◆ Problem 1
In the text on Japanese tatami-floored trains, what must passengers do before entering the tatami-covered area?
◆ Problem 2
Repeat the stretch of the text on Japanese tatami-floored trains from "In Japan, there" through "the tatami-covered area.".
◆ Problem 3
Summarize the text on Japanese tatami-floored trains in two sentences.

◆ Selected text
──────────────────────────────

JR East Utage, based on JNR 485 series.

In Japan, there is a unique category of train known as the (お座敷列車, ozashiki ressha). These trains feature traditional Japanese tatami mats laid across the floor instead of Western-style seating, and passengers sit on zaisu (legless chairs). As in Japanese homes, passengers are required to remove their shoes before entering the tatami-covered area.

This seating style is mainly used in a type of train known as a Joyful Train. Joyful Trains are special railcars operated by the JNR/JR, primarily for use in group tourism and chartered sightseeing services. Most of these trains are refurbished express-type cars that became surplus following the discontinuation of regular express services (in favor of limited express services). These cars originally featured standard cross-seat arrangements before their conversion.

However, since the burst of Japan's economic bubble, group train travel has declined in favor of small-group trips and chartered bus tours. As a result, the use of ozashiki ressha cars has also been on the decline.

──────────────────────────────

◆ Raw data
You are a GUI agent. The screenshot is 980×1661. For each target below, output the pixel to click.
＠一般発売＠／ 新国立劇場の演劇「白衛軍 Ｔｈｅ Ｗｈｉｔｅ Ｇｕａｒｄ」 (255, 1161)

──────────────────────────────

◆ Written solution 1
They must remove their shoes.

◆ Written solution 2
In Japan, there is a unique category of train known as the (お座敷列車, ozashiki ressha). These trains feature traditional Japanese tatami mats laid across the floor instead of Western-style seating, and passengers sit on zaisu (legless chairs). As in Japanese homes, passengers are required to remove their shoes before entering the tatami-covered area.

◆ Written solution 3
Ozashiki ressha are Japanese trains with tatami mats in place of Western-style seating, where passengers sit on legless chairs and must first remove their shoes. They are mainly Joyful Trains, mostly refurbished surplus express cars that JNR/JR uses for group tourism and chartered sightseeing, but their use has declined since Japan's economic bubble burst and group train travel gave way to small-group trips and chartered bus tours.